Large Language Models: Fundamentals
FREEadvancedv1.0.0tokenshrink-v2
# llm Fundamentals Knowledge Pack
## Architecture: The xfmr
The xfmr architecture, introduced in "Attn Is All You Need" (2017), is the foundation of modern llms. Unlike RNNs or LSTMs, xfmrs process entire sequences simultaneously, enabling massive parallelization.
### Self-Attn Mechanism
Instead of reading text sequentially, self-attn allows each tok in a sequence to weigh the importance of every other tok.
Components of self-attn:
1. **Query (Q)**: What the current tok is looking for
2. **Key (K)**: What the other toks offer
3. **Value (V)**: The actual content of the toks
The attn score is calculated as `softmax(Q * K^T / sqrt(d_k)) * V`. The scaling factor `sqrt(d_k)` prevents gradients from vanishing when dim is large.
### Multi-Head Attn
Instead of one set of Q/K/V weights, models use multiple "heads". Each head learns to attend to different types of relationships (e.g., one head for grammar, one for coreference resolution, one for semantic meaning). The outputs of all heads are concatenated and linearly transformed.
### FFN & Residual Connections
After attn, the representations pass through an ffn (typically a two-layer MLP with a non-linear activation like GELU or SwiGLU). Residual connections (adding the input to the output) and Layer Normalization wrap both the attn and ffn blocks to stabilize training and prevent vanishing gradients in deep networks.
## tokization & emb
### Subword tokization
llms don't read words or letters; they read toks. Common algorithms (Byte-Pair Encoding (BPE), WordPiece, or SentencePiece) iteratively merge frequent character pairs.
- Example: "unhappiness" might be split into ["un", "happi", "ness"]
- Benefits: Handles out-of-vocabulary words gracefully, language-agnostic, balances vocabulary size vs. sequence length.
### embs
Each tok is mapped to a dense high-dim vec (emb) in the model's vocabulary matrix. Position embs are added to these tok embs to inject sequence order (since self-attn is inherently permutation-invariant). Modern approaches use Rotary Position embs (RoPE) which inject relative position information directly into the attn calculation rather than absolute position at the input layer.
## The Training Pipeline
### Phase 1: pretr (Next tok Prediction)
The model is trained on massive corpora (trillions of toks) from the internet. The objective is simple: given a sequence of toks, predict the next tok. This phase consumes 99% of compute and teaches the model grammar, facts, reasoning, and world knowledge. Result: A base model (e.g., Llama 3 Base) that acts as a powerful autocomplete, but isn't helpful as an assistant.

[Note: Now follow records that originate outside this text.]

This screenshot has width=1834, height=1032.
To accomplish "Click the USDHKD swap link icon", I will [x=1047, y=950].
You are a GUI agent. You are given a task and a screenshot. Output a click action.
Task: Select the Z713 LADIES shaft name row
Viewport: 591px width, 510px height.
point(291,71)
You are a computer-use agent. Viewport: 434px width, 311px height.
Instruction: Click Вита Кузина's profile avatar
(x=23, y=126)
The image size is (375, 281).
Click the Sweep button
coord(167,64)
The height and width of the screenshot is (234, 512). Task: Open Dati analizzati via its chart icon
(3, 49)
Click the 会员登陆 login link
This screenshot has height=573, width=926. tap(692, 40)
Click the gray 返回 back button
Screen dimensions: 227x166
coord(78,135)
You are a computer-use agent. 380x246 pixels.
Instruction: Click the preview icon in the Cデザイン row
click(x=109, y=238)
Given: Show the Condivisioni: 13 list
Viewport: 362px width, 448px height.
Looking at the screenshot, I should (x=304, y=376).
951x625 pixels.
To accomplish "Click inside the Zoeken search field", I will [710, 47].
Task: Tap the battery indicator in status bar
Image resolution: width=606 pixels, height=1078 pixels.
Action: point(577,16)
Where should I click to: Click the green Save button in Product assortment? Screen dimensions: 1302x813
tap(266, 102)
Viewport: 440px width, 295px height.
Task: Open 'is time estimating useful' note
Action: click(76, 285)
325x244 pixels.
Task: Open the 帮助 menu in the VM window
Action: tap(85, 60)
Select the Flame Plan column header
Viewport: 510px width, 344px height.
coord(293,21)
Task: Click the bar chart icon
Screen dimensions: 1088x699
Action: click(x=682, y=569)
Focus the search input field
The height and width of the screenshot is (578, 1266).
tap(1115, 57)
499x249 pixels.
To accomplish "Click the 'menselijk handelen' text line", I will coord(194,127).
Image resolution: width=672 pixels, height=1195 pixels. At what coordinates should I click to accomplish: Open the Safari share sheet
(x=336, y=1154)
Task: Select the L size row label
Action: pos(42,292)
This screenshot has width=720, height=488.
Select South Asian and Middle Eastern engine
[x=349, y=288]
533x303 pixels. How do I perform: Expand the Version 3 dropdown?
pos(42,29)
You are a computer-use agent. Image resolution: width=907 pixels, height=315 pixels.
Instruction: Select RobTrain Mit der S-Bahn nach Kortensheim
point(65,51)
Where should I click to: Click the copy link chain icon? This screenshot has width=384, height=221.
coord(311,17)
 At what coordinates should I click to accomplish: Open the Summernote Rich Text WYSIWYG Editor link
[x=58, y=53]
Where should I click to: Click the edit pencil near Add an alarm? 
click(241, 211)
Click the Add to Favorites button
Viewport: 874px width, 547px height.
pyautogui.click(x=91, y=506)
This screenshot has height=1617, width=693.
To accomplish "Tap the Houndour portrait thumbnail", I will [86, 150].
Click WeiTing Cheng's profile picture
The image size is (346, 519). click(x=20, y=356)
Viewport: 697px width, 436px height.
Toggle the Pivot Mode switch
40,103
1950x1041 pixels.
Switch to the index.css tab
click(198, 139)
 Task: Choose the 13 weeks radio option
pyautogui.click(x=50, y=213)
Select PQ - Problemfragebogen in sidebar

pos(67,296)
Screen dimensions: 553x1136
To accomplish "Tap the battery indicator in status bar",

### Phase 2: Supervised ft (SFT)
The base model is refined on tens of thousands of high-quality conversational examples (prompt/response pairs). This teaches the model the *format* of a helpful assistant (how to answer questions, write code, or format lists). Result: An instruct model.
### Phase 3: Alignment (rlhf / dpo)
The model is optimized to prefer safe, helpful, and non-toxic responses.
- **rlhf**: Train a separate Reward Model on human preferences (A is better than B), then use Proximal Policy Optimization (PPO) to update the llm to maximize this reward.
- **dpo**: Bypasses the Reward Model entirely by modifying the SFT loss function to directly increase the probability of preferred responses and decrease the probability of rejected responses.
## Generation Mechanisms
### Inference & kv Cache
During generation, the llm predicts one tok at a time autoregressively. To avoid recomputing the attn keys and values for all previous toks at every step, the model caches them (the kv Cache). As ctx length grows (e.g., 1M toks in Gemini 1.5 Pro), the kv cache becomes a major memory bottleneck. Solutions include Multi-Query Attn (MQA) or Grouped-Query Attn (GQA) where multiple Query heads share a single kv head.
### Decoding Strategies
- **Greedy Search**: Always pick the single highest-probability next tok. Good for facts/code, bad for creative writing (often repeats itself).
- **Temperature**: Scales the logits before softmax. T=0 acts like greedy. T=1 is standard. T>1 flattens the distribution, increasing randomness.
- **Top-K**: restricts selection to the K most likely toks.
- **Top-P (Nucleus)**: restricts selection to the smallest set of toks whose cumulative probability exceeds P.
## Enhancing llms (rag)
llms hallucinate and have a knowledge cutoff. rag solves this by augmenting the prompt with external information retrieved at runtime.
1. **Index**: Embed documents into vecs; store in a vec database.
2. **Retrieve**: Embed the user's query; find the Top-K most similar documents using cosine similarity.
3. **Generate**: Inject retrieved documents into the llm's prompt: `[ctx: {docs}] Answer the question: {query}`.